Lo que debe arder, que arda.

Yo quería escribir sobre galletitas de chocolate chip. Mi intención era contarles que me ofrecí a hornear unas galletitas para una venta en la escuela de la niña, una venta que hacen para recaudar dinero para los pacientes con cáncer. Estaba lista para narrar cómo a la hora de hacer las galletitas, un lunes a las 9:00 PM, no apareció la batidora heavy duty que uso cada vez que decido canalizar a mi Martha Stewart interna. Además, que dejé una barra de mantequilla sobre la mesa para que cuando regresara de hacer ejercicios estuviera a temperatura ambiente como manda la receta, y desapareció. Parecía haber desaparecido, luego encontramos evidencia de que una de las perras de la casa se la comió, entera, con todo y papel. Les iba a contar que entre la mantequilla no estar a la temperatura adecuada y no tener la batidora, no logré la consistencia necesaria y el azúcar no se disolvió lo suficiente. Aun así, perseveré. También quería contarles que el Baking Powder llevaba un tiempo abierto sin usar así que probablemente tampoco estaba en su punto.
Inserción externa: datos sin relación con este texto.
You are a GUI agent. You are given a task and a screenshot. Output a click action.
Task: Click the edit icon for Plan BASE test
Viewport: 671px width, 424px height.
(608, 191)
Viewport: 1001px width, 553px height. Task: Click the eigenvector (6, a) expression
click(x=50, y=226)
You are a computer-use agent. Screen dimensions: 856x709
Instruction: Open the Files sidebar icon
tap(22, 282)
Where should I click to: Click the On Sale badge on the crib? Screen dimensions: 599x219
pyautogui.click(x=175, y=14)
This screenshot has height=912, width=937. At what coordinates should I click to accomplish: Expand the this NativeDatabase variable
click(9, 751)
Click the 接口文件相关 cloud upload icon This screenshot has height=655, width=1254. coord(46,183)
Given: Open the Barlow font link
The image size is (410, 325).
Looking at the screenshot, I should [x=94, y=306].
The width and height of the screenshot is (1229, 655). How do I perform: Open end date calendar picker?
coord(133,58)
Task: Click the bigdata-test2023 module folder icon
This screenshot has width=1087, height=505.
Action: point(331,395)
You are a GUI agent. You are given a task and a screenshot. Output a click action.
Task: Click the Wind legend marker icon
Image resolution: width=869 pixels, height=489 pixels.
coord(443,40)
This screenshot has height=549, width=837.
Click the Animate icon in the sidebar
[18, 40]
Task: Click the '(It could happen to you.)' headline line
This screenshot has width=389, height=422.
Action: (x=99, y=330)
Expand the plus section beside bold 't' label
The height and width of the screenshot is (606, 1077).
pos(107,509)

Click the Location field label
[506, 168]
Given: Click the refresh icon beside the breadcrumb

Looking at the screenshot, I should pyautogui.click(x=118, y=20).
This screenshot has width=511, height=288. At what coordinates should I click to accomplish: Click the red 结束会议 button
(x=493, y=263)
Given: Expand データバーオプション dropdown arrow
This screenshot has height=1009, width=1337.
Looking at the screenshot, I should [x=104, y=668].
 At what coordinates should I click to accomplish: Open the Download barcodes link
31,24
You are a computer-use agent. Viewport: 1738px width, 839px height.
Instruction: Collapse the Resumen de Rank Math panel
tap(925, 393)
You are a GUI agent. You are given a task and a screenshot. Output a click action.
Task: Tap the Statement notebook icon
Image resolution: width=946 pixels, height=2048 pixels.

Pero persistí.  A la pieza que se usa para marcar la temperatura del horno se le borraron los números, así que una sabe mas o menos en que temperatura está, lo cual para hacer galletas y bizcochos es fatal, pero, aun así, persistí. Esta era una historia de perseverancia. No porque las galletas hayan quedado bien. Algunas se cocinaron de mas por un lado y las otras quedaron muy duras. Al final, mi esposo salió al supermercado a las 10:00 PM a comprar un rollito de cookie dough y por eso fue posible llevar galletitas recién horneadas. Una tiene que escoger sus batallas. Pero esta no es esa historia de perseverancia, ni esta es la batalla que selecciono hoy.

 

Esta mañana me encontré con la noticia de que Thelma Fardin, una actriz argentina, denunció que Juan Darthes, otro actor y coprotagonista en una serie en que trabajaban juntos, la violó cuando ella tenía 16 años. Thelma había permanecido muchos años en silencio hasta que vio que otra compañera actriz hizo una denuncia parecida contra él, entonces decidió hablar. Luego de muchos años de dolor, de vergüenza, de silencio. Una ola de apoyo se ha levantado con ella. Mujeres que creemos que el silencio ya no nos pertenece. Mujeres que hemos escogido esta batalla. Antes de escribir esta columna pensé: ¿pero si recién estabas escribiendo sobre la violencia machista, de nuevo con el tema?  Quiero que llegue ese día en el que no sea necesario escribir sobre estos temas. Quiero que llegue el día en que solo me queden por contar historias de perseverancia al hornear galletitas. Hasta que llegue ese día, alguien tiene que recordarnos que no estamos solas, que nos tenemos y que una de las formas de terminar con estas historias es contándolas.

 

Esta semana se cumplieron 28 años de la fecha en que murió mi papá. Yo no recuerdo este detalle, pero mis hermanas y hermanos mayores me cuentan que cuando uno no lograba algo cantaba: “try & try & try again, thats the only secret, thats the only way to learn, thats the only secret”. Así es, con las galletitas de chocolate, y con todas las batallas que escogemos, a seguir intentando. “Lo que deba arder, que arda” leía el titulo de un articulo que leí esta mañana, sobre el caso en cuestión. Entonces entendí el mensaje que recibí en un sueño anoche: “a las manos que hay que ponerle fuego, fuego como a todo lo que hay que mantener vivo”.  Fuego para pintar, fuego para cocinar, fuego para escribir, en mi caso que hablo con las manos. Mantener la llama encendida, la voz alta, en todas las batallas, así sea para lograr que queden las galletitas una y otra vez o para decir lo que hay que decir, para que no nos venza el silencio. Fuego en las manos, y de la historia del otro día, de las que les iba a contar, tengo hasta una pequeña quemadura como evidencia.